На днях Маленькая позвала меня к себе, в детскую, и открыла шкафчик. Там на нижней полке лежала на боку наша кошка, и ее сосала целая куча смешных слепых котят. «Правда, Сапсан, какие они восторгательные?» – сказала мне Маленькая.
Правда. Они мне очень понравились. Двух или трех я обнюхал, лизнул и носом перевернул с брюшка на спинку. Они пищали, точно мышата, и были теплые и мягкие, беспомощные и сердитые. Забеспокоившись, кошка приподняла голову и сказала жалобным голосом: «Ах, пожалуйста, Сапсан, поосторожнее, не наступите на них лапой, вы такой большой».

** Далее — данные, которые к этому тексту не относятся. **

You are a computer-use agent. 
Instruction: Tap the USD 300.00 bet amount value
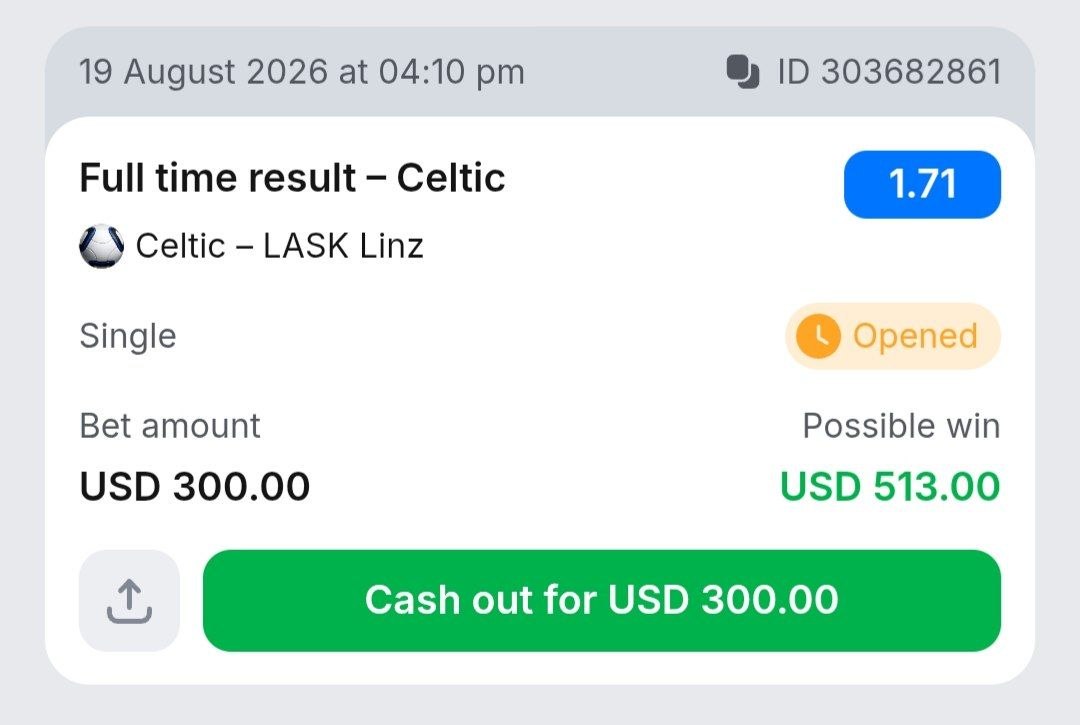point(195,486)
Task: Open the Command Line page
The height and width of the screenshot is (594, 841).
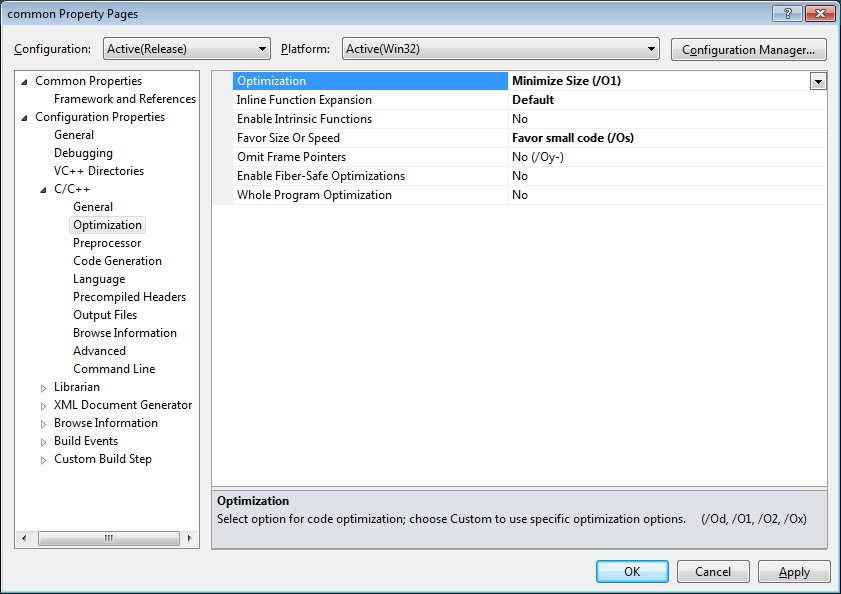Action: click(114, 369)
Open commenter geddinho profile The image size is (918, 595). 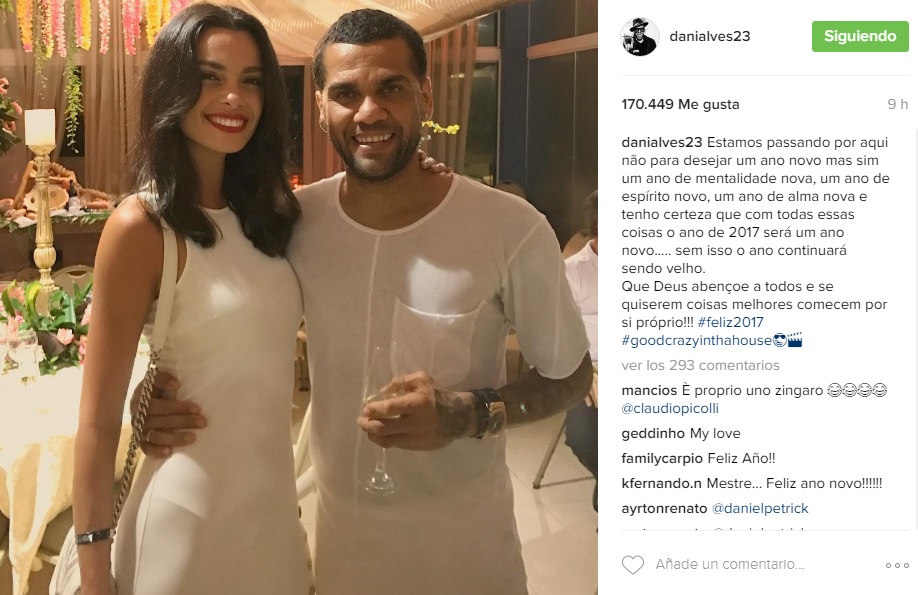[x=653, y=434]
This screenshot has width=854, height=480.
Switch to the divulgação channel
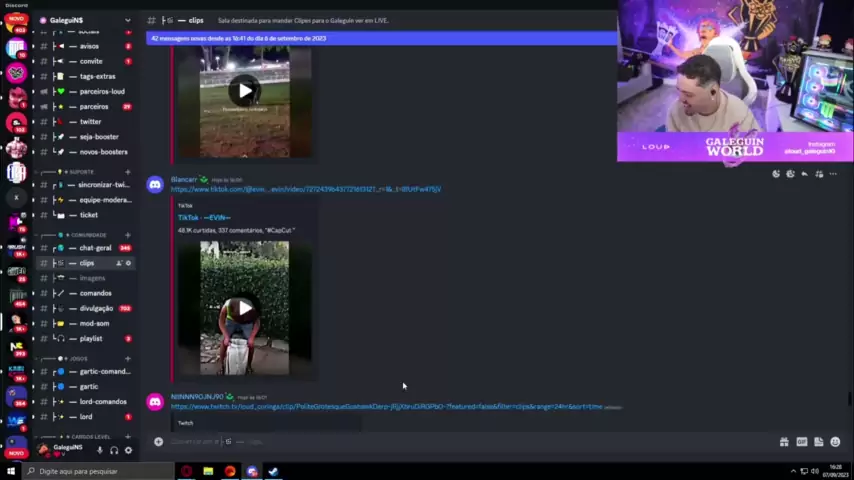pos(96,308)
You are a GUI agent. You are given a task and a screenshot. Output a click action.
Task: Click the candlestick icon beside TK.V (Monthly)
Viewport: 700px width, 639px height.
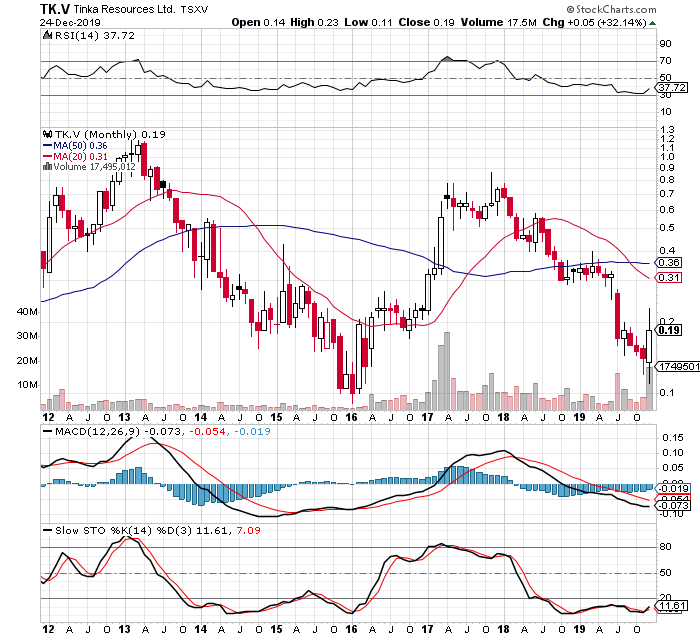[45, 134]
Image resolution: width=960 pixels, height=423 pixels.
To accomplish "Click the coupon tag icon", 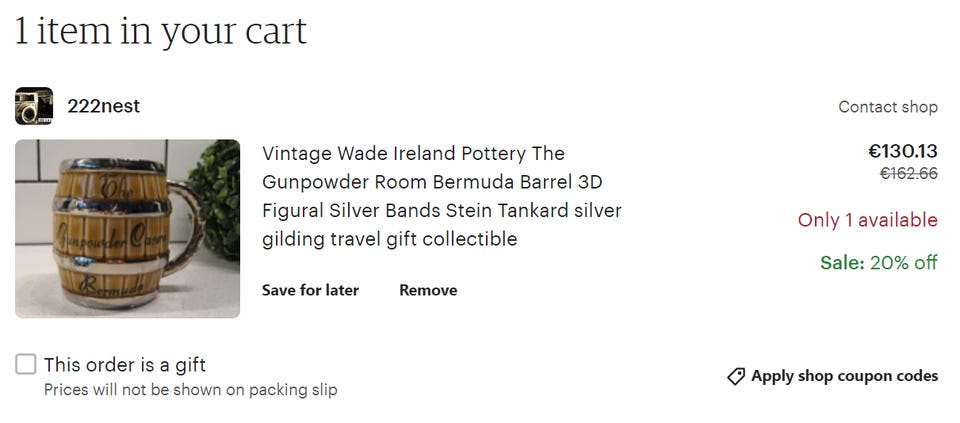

Вот глупая. Точно я сам не знаю?
Сегодня Хозяин взял меня в гости в дом, где мы еще никогда не бывали. Там я увидел замечательное чудо: не щенка, а настоящую взрослую собаку, но такую маленькую, что она свободно поместилась бы в моей закрытой пасти, и там ей еще осталось бы довольно места, чтобы покружиться вокруг самой себя, прежде чем лечь. Вся она, со своими тоненькими, шаткими ножками и мокрыми выпуклыми черными глазами, походила на какого-то трясущегося паучка, но – скажу откровенно – более свирепого создания я еще никогда не встречал. Она с ожесточением накинулась на меня и закричала пронзительно: «Вон из моего дома! Вон сию же минуту! Иначе растерзаю на части! Оторву хвост и голову! Вон! От тебя улицей пахнет!» И она еще прибавила несколько таких слов, что… Я испугался, пробовал залезть под диван, но прошла только голова, и диван поехал по полу, потом я забился в угол. Хозяин смеялся. Я поглядел на него укоризненно. Он ведь сам хорошо знает, что я не отступлю ни перед лошадью, ни перед быком, ни перед медведем. Просто – меня поразило и ужаснуло, что этот крошечный собачий комочек извергает из себя такой огромный запас злости.
После Хозяина всех ближе моему собачьему сердцу Маленькая – так я зову его дочку. Никому бы, кроме нее, я не простил, если бы вздумали таскать меня за хвост и за уши, садиться на меня верхом или запрягать в повозку. Но я все терплю и, притворяясь, повизгиваю, как трехмесячный щенок. И радостно мне бывает по вечерам лежать неподвижно, когда она, набегавшись за день, вдруг задремлет на ковре, прикорнув головкой у меня на боку. И она, когда мы играем, тоже не обижается, если я иногда махну хвостом и свалю ее с ног.
Иногда мы с нею развозимся, и она начинает хохотать. Я это очень люблю, но сам не умею. Тогда я прыгаю вверх всеми четырьмя лапами и лаю громко, как только могу. И меня обыкновенно вытаскивают за ошейник на улицу. Почему?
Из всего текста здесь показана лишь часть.